This is a port of Jeff Bonwick's lzjb compression algorithm to pure Python. This compression scheme is used in the ZFS filesystem.
One of its main features is very small memory requirements for decompression. This can make it a suitable choice when adding compression in memory-constrained environments, such as in embedded development.
The name is perhaps not optimal. I didn't want to come up with a "fancy" name that has no meaning. I know of the pylzjb project, which provides Python bindings for a C implementation of lzjb.
This code is starting to feel quite mature and polished. This feeling is helped by the fact that it's very short, the core functions occupy less than 150 lines, including docstrings. The only thing I can think of to do would be more profiling/optimization, but it does seem to work already.
Like any Python package, setup.py is used.
Installation is a two-step process:
$ ./setup.py build$ ./setup.py install
Unlike pylzjb, the module install name for this project is simply lzjb.
I think this makes sense, it should be kind of obvious that the imported module is for Python.
This is open source, distributed under the BSD 2-clause license.
To ensure compatibility with the public C code for LZJB compression, automatic testing is performed. A simple shell script runs python-lzjb against both the C code and itself, on a set of 30 files. The test script emits a simple matrix which quickly shows when something breaks.
This package is designed to work with both Python 2.x and 3.x from the same source. It has been tested on Python 2.7.17 and Python 3.7.5, by running the test script. The test "framework" is rather Unix-centric, apologies. It could/should probably be rewritten in Python to be more portable.
The main goal when implementing this has been correctness and (sort of) clarity by closely following the original C code. On my not-so-hot laptop (Intel® Core™ i5 M 480 @ 2.67GHz) it currently achieves around 1.1 MB/s when compressing.
The package's API is extremely simple.
Data is managed as Python bytearray objects.
There are two groups of functions: size encoding/decoding, and data compression/decompression.
The size functions are mainly intended to help with creating suitable header data for compressed data. They support a simple variable-length integer encoding format which can be used to prepend compressed data with the size of the uncompressed, original, data. The compression/decompressions themselves do not support or expect any header data, that is up to the application to provide.
The text below is extracted from the source code's docstrings by the docbuilder.py program.
##Size encoding##
- size_encode(size, dst = None)
- size_decode(src)
Encodes the given size in little-endian variable-length encoding.
The dst argument can be an existing bytearray to append the size. If it's omitted (or None), a new bytearray is created and used.
Returns the destination bytearray.
Decodes a size (encoded with size_encode()) from the start of src.
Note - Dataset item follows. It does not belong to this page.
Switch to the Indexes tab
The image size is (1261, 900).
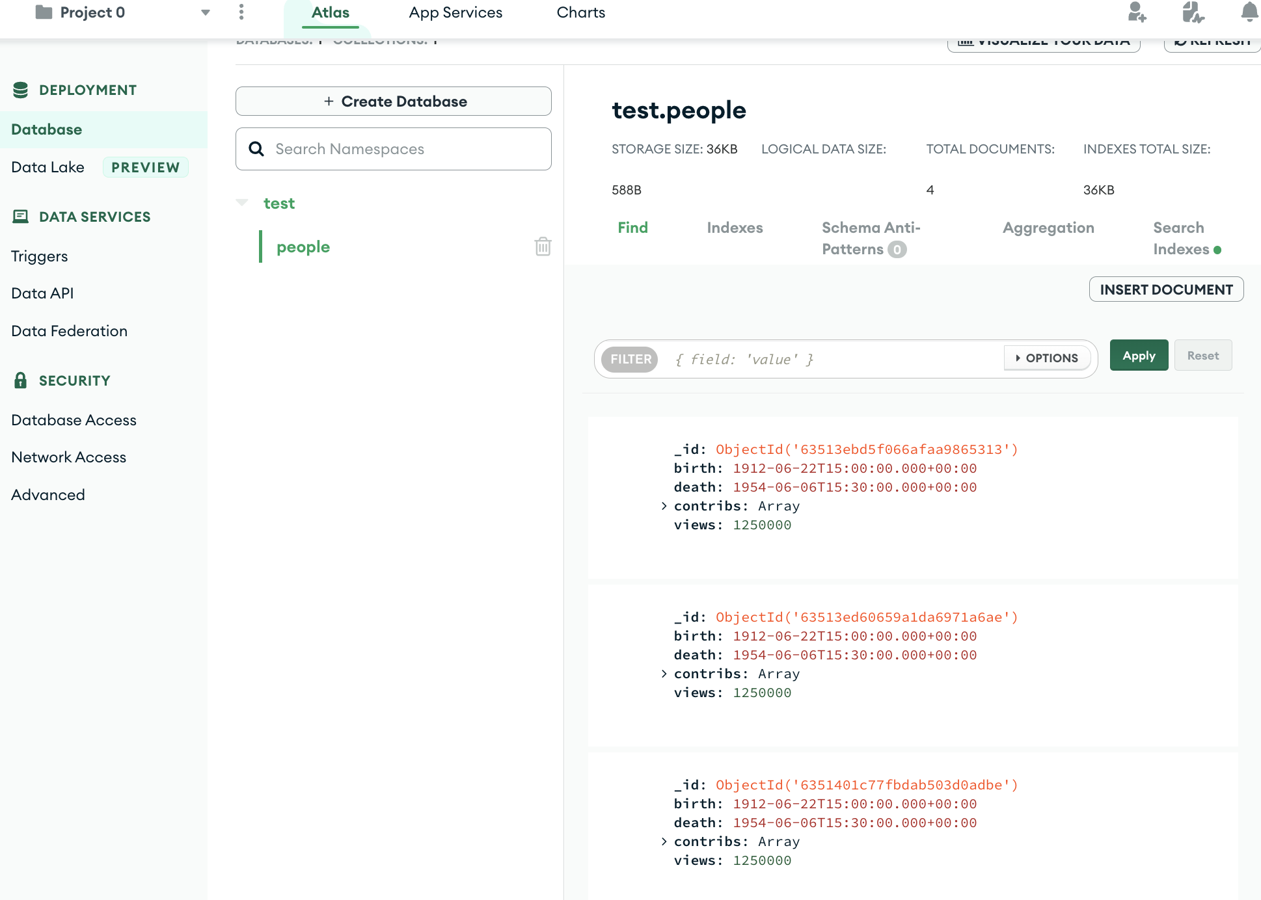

Returns a tuple (size, len) where size is the size that was decoded, and len is the number of bytes from src that were consumed.
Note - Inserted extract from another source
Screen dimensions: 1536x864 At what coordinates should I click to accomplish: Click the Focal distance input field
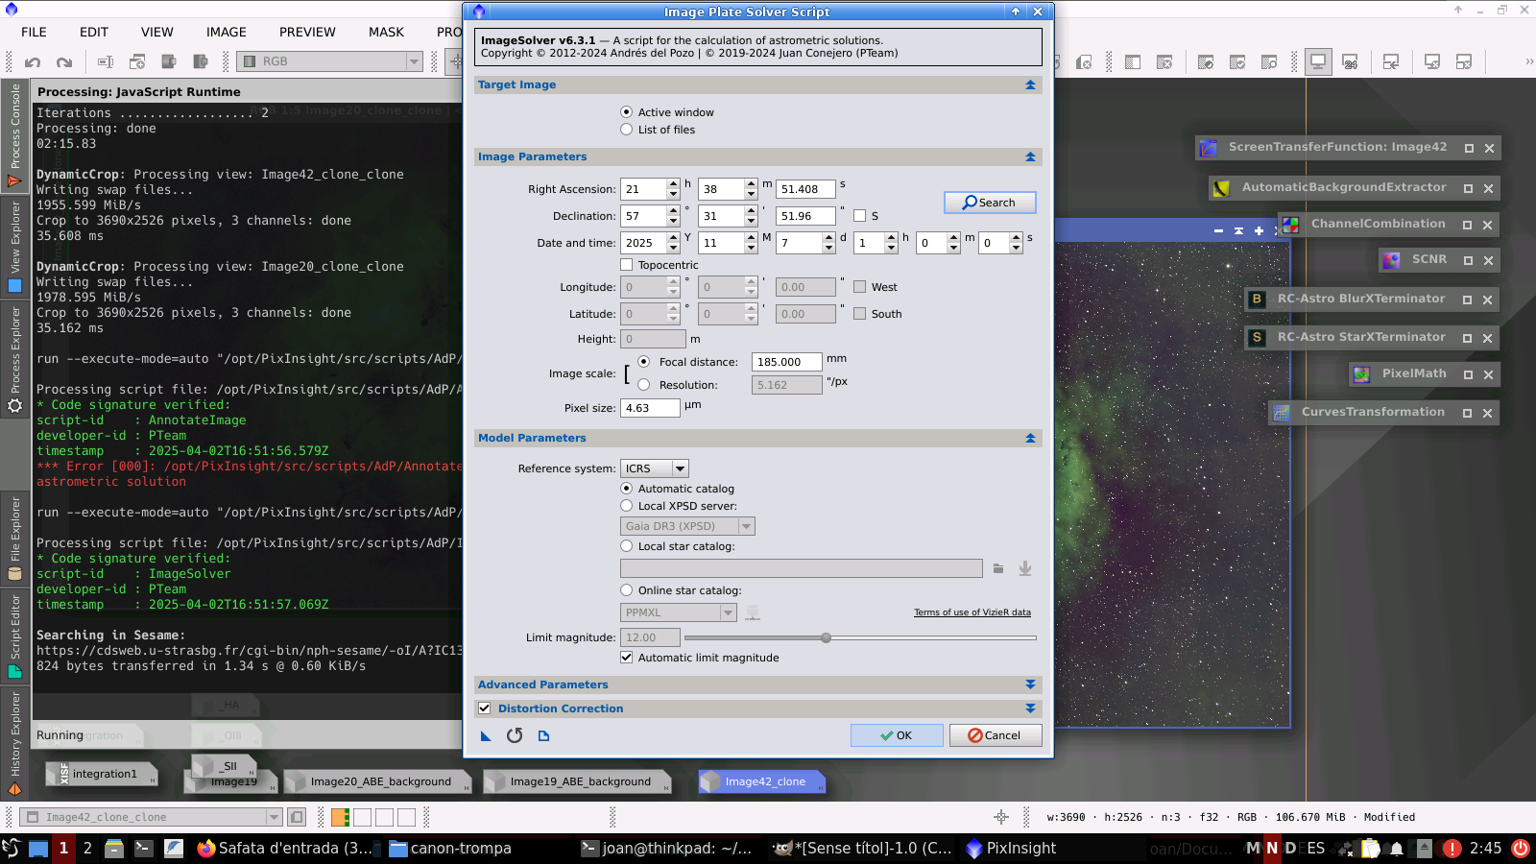786,362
- compress(src, dst = None)
- decompress(src, dst = None)
Compresses src, the source bytearray.
If dst is not None, it's assumed to be the output bytearray and bytes are appended to it using dst.append(). If it is None, a new bytearray is created.
The destination bytearray is returned.
Decompresses src, a bytearray of compressed data.
The dst argument can be an optional bytearray which will have the output appended. If it's None, a new bytearray is created.
The output bytearray is returned.
This was ported to Python based on:
- The original C code
- The JavaScript port, which adds the inclusion of the uncompressed data size as a prefix
Thanks of course to these authors for contributing their code as open source.